• _WHAT IS NEEDED_: Transcribe everything in the records, dropping and changing nothing.
* * *
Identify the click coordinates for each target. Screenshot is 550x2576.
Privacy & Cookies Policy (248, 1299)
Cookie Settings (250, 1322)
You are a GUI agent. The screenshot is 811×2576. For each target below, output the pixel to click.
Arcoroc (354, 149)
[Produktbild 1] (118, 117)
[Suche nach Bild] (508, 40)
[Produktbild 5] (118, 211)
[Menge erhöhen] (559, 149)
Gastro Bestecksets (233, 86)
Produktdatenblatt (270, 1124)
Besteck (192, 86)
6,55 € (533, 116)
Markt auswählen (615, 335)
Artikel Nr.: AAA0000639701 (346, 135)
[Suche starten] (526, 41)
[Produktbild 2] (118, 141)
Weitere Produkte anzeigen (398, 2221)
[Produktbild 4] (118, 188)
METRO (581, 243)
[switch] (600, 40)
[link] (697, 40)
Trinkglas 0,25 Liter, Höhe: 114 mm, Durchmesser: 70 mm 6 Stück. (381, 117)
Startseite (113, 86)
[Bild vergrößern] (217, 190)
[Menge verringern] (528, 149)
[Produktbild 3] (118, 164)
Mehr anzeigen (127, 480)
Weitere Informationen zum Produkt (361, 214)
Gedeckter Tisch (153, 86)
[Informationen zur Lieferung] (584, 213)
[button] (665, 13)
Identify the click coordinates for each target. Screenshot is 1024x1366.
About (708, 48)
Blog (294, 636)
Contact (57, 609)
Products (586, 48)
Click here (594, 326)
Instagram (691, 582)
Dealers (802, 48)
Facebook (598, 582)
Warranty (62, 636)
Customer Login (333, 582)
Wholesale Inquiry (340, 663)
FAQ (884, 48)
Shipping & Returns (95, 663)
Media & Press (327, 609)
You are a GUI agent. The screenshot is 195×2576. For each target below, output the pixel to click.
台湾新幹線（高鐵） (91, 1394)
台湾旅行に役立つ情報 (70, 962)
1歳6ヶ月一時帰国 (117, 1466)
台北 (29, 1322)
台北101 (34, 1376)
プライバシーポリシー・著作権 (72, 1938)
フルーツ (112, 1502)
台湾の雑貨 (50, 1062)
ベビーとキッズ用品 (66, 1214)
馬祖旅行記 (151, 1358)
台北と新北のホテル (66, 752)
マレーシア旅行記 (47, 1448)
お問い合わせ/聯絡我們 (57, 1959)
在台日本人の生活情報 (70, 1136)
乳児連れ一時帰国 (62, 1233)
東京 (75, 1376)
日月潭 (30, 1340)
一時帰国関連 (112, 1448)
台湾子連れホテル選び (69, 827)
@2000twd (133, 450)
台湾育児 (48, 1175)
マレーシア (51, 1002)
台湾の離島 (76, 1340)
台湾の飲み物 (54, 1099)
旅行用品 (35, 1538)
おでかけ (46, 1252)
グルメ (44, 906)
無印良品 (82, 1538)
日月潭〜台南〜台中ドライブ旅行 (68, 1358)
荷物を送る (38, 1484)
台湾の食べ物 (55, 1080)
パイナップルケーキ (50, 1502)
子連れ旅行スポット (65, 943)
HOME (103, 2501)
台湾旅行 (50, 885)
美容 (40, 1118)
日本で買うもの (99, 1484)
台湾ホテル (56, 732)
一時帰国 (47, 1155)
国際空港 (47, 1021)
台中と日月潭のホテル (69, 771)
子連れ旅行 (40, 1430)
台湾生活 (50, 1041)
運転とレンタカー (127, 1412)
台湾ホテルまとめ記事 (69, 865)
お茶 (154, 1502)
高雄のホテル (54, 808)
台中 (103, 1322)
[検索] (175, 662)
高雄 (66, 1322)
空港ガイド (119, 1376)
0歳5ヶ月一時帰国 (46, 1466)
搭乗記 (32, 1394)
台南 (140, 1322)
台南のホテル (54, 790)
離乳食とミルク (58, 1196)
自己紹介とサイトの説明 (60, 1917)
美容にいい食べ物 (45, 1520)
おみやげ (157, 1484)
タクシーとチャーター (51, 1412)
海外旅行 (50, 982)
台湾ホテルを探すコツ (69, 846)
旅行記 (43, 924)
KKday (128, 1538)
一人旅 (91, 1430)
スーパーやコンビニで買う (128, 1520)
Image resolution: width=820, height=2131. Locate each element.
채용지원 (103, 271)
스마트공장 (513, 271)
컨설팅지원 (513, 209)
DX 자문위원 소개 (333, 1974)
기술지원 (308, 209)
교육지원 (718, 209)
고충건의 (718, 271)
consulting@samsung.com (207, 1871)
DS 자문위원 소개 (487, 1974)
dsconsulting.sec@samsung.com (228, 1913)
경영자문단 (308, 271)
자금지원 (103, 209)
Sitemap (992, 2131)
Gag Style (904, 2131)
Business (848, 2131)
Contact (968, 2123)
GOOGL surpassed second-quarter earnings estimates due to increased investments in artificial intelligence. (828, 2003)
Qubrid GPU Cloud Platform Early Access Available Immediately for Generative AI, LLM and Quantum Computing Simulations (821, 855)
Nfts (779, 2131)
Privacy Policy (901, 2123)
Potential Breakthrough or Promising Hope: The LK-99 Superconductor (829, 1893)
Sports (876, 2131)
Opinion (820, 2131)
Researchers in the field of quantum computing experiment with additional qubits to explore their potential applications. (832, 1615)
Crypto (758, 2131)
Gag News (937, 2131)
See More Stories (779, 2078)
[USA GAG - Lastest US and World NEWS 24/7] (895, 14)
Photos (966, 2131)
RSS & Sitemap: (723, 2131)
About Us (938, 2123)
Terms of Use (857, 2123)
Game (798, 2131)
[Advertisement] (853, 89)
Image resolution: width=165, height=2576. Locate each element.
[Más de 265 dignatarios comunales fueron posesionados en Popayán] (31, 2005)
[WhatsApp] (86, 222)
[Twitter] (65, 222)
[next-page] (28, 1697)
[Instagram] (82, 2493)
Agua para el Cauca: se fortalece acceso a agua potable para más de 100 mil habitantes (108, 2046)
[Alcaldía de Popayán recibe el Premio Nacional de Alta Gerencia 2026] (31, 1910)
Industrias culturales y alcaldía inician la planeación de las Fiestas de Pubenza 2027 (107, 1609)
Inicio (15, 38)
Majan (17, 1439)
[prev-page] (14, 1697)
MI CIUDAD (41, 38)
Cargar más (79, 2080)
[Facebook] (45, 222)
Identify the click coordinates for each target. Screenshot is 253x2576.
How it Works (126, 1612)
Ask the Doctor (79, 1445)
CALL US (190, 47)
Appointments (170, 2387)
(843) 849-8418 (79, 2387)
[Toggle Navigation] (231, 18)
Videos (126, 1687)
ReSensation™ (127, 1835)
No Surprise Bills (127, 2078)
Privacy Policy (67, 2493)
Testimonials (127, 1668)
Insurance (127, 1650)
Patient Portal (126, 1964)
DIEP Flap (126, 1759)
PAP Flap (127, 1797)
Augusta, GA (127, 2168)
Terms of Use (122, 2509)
* * *
• _RESULT FOR THIS TASK_:
Identify the click coordinates for each target. Screenshot is 550x2576.
Privacy & Cookies Policy (248, 1299)
Cookie Settings (250, 1322)
You are a GUI agent. The screenshot is 811×2576. For each target below, output the pixel to click.
Arcoroc (354, 149)
[Produktbild 1] (118, 117)
[Suche nach Bild] (508, 40)
[Produktbild 5] (118, 211)
[Menge erhöhen] (559, 149)
Gastro Bestecksets (233, 86)
Produktdatenblatt (270, 1124)
Besteck (192, 86)
6,55 € (533, 116)
Markt auswählen (615, 335)
Artikel Nr.: AAA0000639701 (346, 135)
[Suche starten] (526, 41)
[Produktbild 2] (118, 141)
Weitere Produkte anzeigen (398, 2221)
[Produktbild 4] (118, 188)
METRO (581, 243)
[switch] (600, 40)
[link] (697, 40)
Trinkglas 0,25 Liter, Höhe: 114 mm, Durchmesser: 70 mm 6 Stück. (381, 117)
Startseite (113, 86)
[Bild vergrößern] (217, 190)
[Menge verringern] (528, 149)
[Produktbild 3] (118, 164)
Mehr anzeigen (127, 480)
Weitere Informationen zum Produkt (361, 214)
Gedeckter Tisch (153, 86)
[Informationen zur Lieferung] (584, 213)
[button] (665, 13)
Identify the click coordinates for each target. Screenshot is 1024x1366.
About (708, 48)
Blog (294, 636)
Contact (57, 609)
Products (586, 48)
Click here (594, 326)
Instagram (691, 582)
Dealers (802, 48)
Facebook (598, 582)
Warranty (62, 636)
Customer Login (333, 582)
Wholesale Inquiry (340, 663)
FAQ (884, 48)
Shipping & Returns (95, 663)
Media & Press (327, 609)
You are a GUI agent. The screenshot is 195×2576. For each target below, output the pixel to click.
台湾新幹線（高鐵） (91, 1394)
台湾旅行に役立つ情報 (70, 962)
1歳6ヶ月一時帰国 (117, 1466)
台北 (29, 1322)
台北101 (34, 1376)
プライバシーポリシー・著作権 (72, 1938)
フルーツ (112, 1502)
台湾の雑貨 (50, 1062)
ベビーとキッズ用品 (66, 1214)
馬祖旅行記 (151, 1358)
台北と新北のホテル (66, 752)
マレーシア旅行記 (47, 1448)
お問い合わせ/聯絡我們 (57, 1959)
在台日本人の生活情報 (70, 1136)
乳児連れ一時帰国 (62, 1233)
東京 (75, 1376)
日月潭 (30, 1340)
一時帰国関連 (112, 1448)
台湾子連れホテル選び (69, 827)
@2000twd (133, 450)
台湾育児 (48, 1175)
マレーシア (51, 1002)
台湾の離島 (76, 1340)
台湾の飲み物 (54, 1099)
旅行用品 (35, 1538)
おでかけ (46, 1252)
グルメ (44, 906)
無印良品 (82, 1538)
日月潭〜台南〜台中ドライブ旅行 (68, 1358)
荷物を送る (38, 1484)
台湾の食べ物 (55, 1080)
パイナップルケーキ (50, 1502)
子連れ旅行スポット (65, 943)
HOME (103, 2501)
台湾旅行 (50, 885)
美容 (40, 1118)
日本で買うもの (99, 1484)
台湾ホテル (56, 732)
一時帰国 (47, 1155)
国際空港 (47, 1021)
台中と日月潭のホテル (69, 771)
子連れ旅行 (40, 1430)
台湾生活 (50, 1041)
運転とレンタカー (127, 1412)
台湾ホテルまとめ記事 (69, 865)
お茶 (154, 1502)
高雄のホテル (54, 808)
台中 (103, 1322)
[検索] (175, 662)
高雄 (66, 1322)
空港ガイド (119, 1376)
0歳5ヶ月一時帰国 (46, 1466)
搭乗記 (32, 1394)
台南 (140, 1322)
台南のホテル (54, 790)
離乳食とミルク (58, 1196)
自己紹介とサイトの説明 (60, 1917)
美容にいい食べ物 (45, 1520)
おみやげ (157, 1484)
タクシーとチャーター (51, 1412)
海外旅行 (50, 982)
台湾ホテルを探すコツ (69, 846)
旅行記 (43, 924)
KKday (128, 1538)
一人旅 (91, 1430)
スーパーやコンビニで買う (128, 1520)
Image resolution: width=820, height=2131. Locate each element.
채용지원 (103, 271)
스마트공장 (513, 271)
컨설팅지원 (513, 209)
DX 자문위원 소개 (333, 1974)
기술지원 (308, 209)
교육지원 (718, 209)
고충건의 (718, 271)
consulting@samsung.com (207, 1871)
DS 자문위원 소개 (487, 1974)
dsconsulting.sec@samsung.com (228, 1913)
경영자문단 (308, 271)
자금지원 (103, 209)
Sitemap (992, 2131)
Gag Style (904, 2131)
Business (848, 2131)
Contact (968, 2123)
GOOGL surpassed second-quarter earnings estimates due to increased investments in artificial intelligence. (828, 2003)
Qubrid GPU Cloud Platform Early Access Available Immediately for Generative AI, LLM and Quantum Computing Simulations (821, 855)
Nfts (779, 2131)
Privacy Policy (901, 2123)
Potential Breakthrough or Promising Hope: The LK-99 Superconductor (829, 1893)
Sports (876, 2131)
Opinion (820, 2131)
Researchers in the field of quantum computing experiment with additional qubits to explore their potential applications. (832, 1615)
Crypto (758, 2131)
Gag News (937, 2131)
See More Stories (779, 2078)
[USA GAG - Lastest US and World NEWS 24/7] (895, 14)
Photos (966, 2131)
RSS & Sitemap: (723, 2131)
About Us (938, 2123)
Terms of Use (857, 2123)
Game (798, 2131)
[Advertisement] (853, 89)
Image resolution: width=165, height=2576. Locate each element.
[Más de 265 dignatarios comunales fueron posesionados en Popayán] (31, 2005)
[WhatsApp] (86, 222)
[Twitter] (65, 222)
[next-page] (28, 1697)
[Instagram] (82, 2493)
Agua para el Cauca: se fortalece acceso a agua potable para más de 100 mil habitantes (108, 2046)
[Alcaldía de Popayán recibe el Premio Nacional de Alta Gerencia 2026] (31, 1910)
Industrias culturales y alcaldía inician la planeación de las Fiestas de Pubenza 2027 (107, 1609)
Inicio (15, 38)
Majan (17, 1439)
[prev-page] (14, 1697)
MI CIUDAD (41, 38)
Cargar más (79, 2080)
[Facebook] (45, 222)
Identify the click coordinates for each target. Screenshot is 253x2576.
How it Works (126, 1612)
Ask the Doctor (79, 1445)
CALL US (190, 47)
Appointments (170, 2387)
(843) 849-8418 (79, 2387)
[Toggle Navigation] (231, 18)
Videos (126, 1687)
ReSensation™ (127, 1835)
No Surprise Bills (127, 2078)
Privacy Policy (67, 2493)
Testimonials (127, 1668)
Insurance (127, 1650)
Patient Portal (126, 1964)
DIEP Flap (126, 1759)
PAP Flap (127, 1797)
Augusta, GA (127, 2168)
Terms of Use (122, 2509)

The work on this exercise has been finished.